Born in Iran but raised in Austin, Texas and working with Glasgow based label Fortified Audio, DJ and producer Shawhin Izaddoost, aka VVV, makes music as diverse as his geographical history.
Recently releasing his first full length album Across the Sea, Izaddoost has previously featured on Ministry of Sound’s Adventures in Dubstep and Beyond. He produces tracks which blend elements of post-dub, UK garage, minimal beat and synth, experimenting with textured baselines and tightly clipped samples. The track ‘Aisle Seat’ opens with an old-school, piano-heavy house vibe, whilst other tracks like ‘Jade Mountain PM’ have a much darker, more stripped back composition, with the whole album cleverly balancing opposing organic and synthetic qualities. Whilst he was busy working on an exclusive mix for i-D, we pulled up a chair with the man himself to talk about the story behind his stage name, where he goes for inspiration, and what he’s got planned for the rest of the year.
What does VVV stand for? It’s based on the title of this 1940′s surrealist magazine, it was short-lived, but influential nonetheless. I needed to change my moniker at the time so it was my first choice, and I decided to stick with it.

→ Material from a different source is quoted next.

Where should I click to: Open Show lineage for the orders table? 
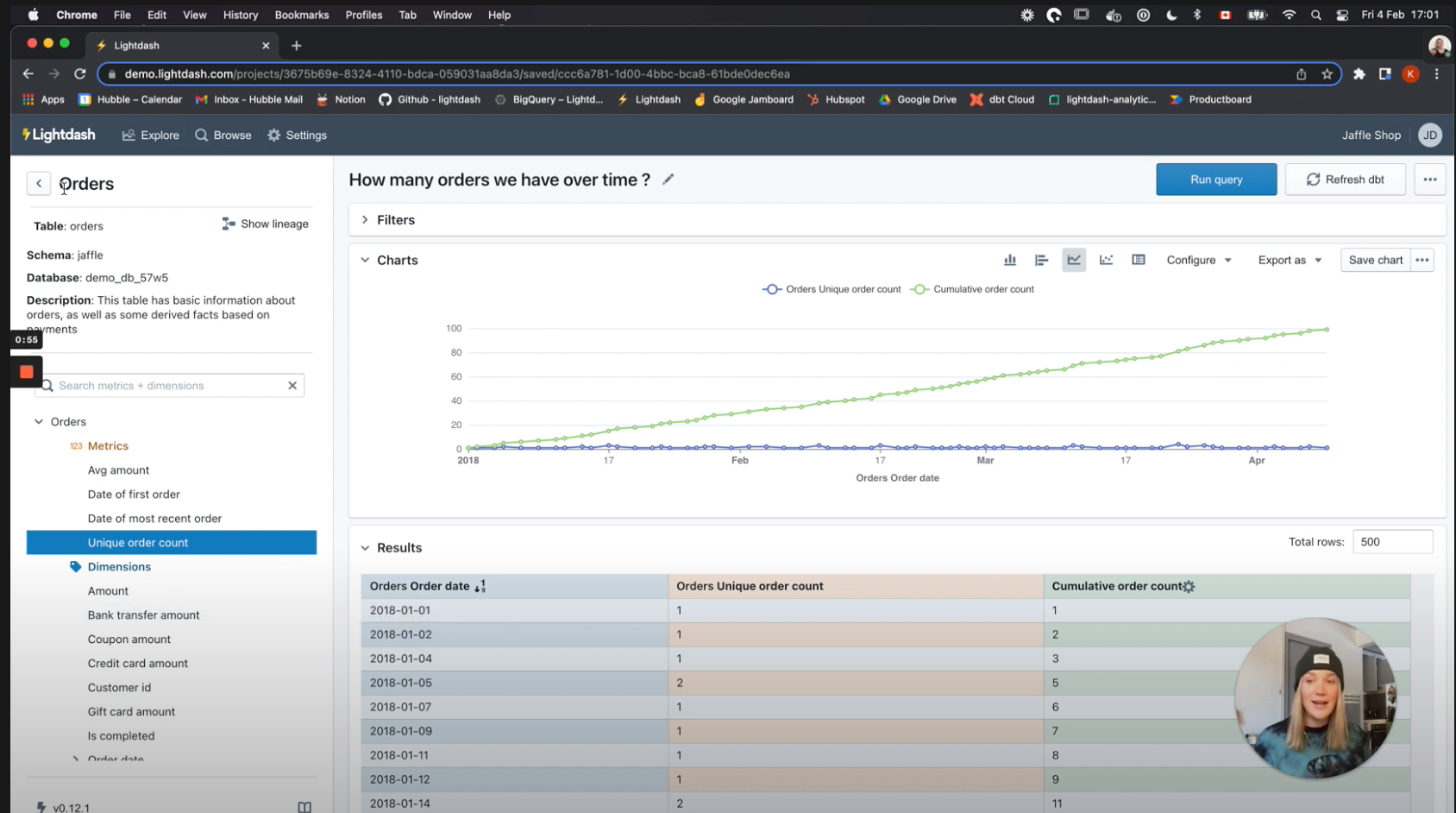(265, 224)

How do you go about starting work on a new track? Where’s your first port of call for inspiration? It all depends on my mood. Sometimes I really want to work on the beat first. I like to work in triplets, and I generally adjust my tempo to fit the feel of the tune. Other times, I’m focused on synth drones and lead parts that mingle with samples, pads, and other atmospheric incidentals. Vocals usually come last, unless it’s song with minimal drum parts.
Born in Iran and raised in Texas, does the geography of where you’ve lived influence your work at all? In some respects yes. Geographically, I find myself very fortunate and blessed to have been raised in Austin, although I do want to visit Tehran again soon. I have met many incredible people through the local music scene and my family and friends continue to influence me to some degree, but really it’s just something I started doing for fun. The internet has a lot more to do with these influences and manoeuvres.
What sort of things are you listening to at the moment? My favourites right now are these slower moving pieces. Arvo Part, Eric Satie, Jürgen Müller, Neu, and Luc Ferrari are some examples. Something that makes me stop what I’m doing, shut the world out and want to listen to it with my eyes closed. Other times I crave that exciting club sound, so it really all depends. Holy Other is one of my favourite producers at the moment.
What’s next on the agenda? What have you got planned for 2012? I’m finishing up another collaboration with an artist from St. Petersburg named Ghostek. Hopefully that release will see the light of day this summer or fall. Also, I’m getting started on songs for my next EP.